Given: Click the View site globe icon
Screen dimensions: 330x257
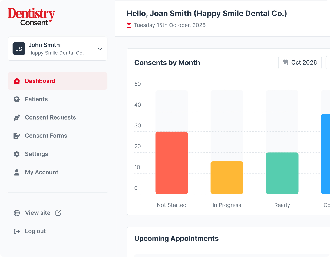Looking at the screenshot, I should [x=17, y=213].
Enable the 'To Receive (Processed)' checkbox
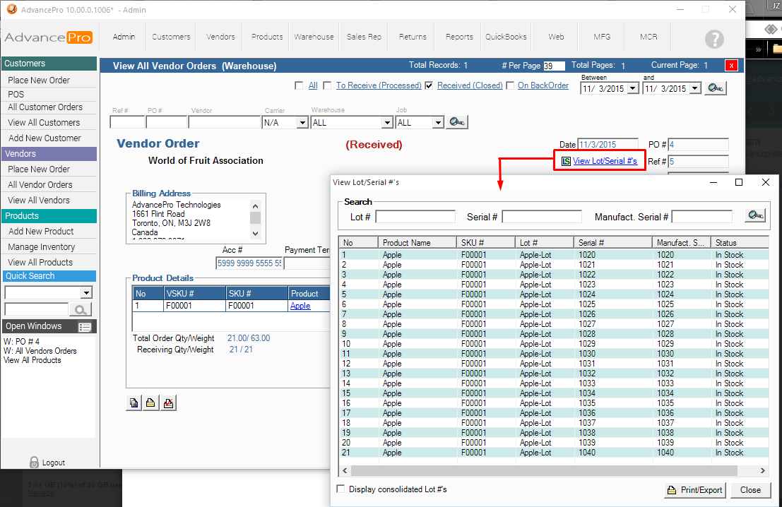This screenshot has height=507, width=782. 327,86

— INSTRUCTIONS FOR THE TASK —
The copy must match the listing above exactly but contain no pictures.

— REPLY TO THE TASK —
Given: Click the View site globe icon
Screen dimensions: 330x257
Looking at the screenshot, I should [x=17, y=213].
Enable the 'To Receive (Processed)' checkbox
This screenshot has height=507, width=782. 327,86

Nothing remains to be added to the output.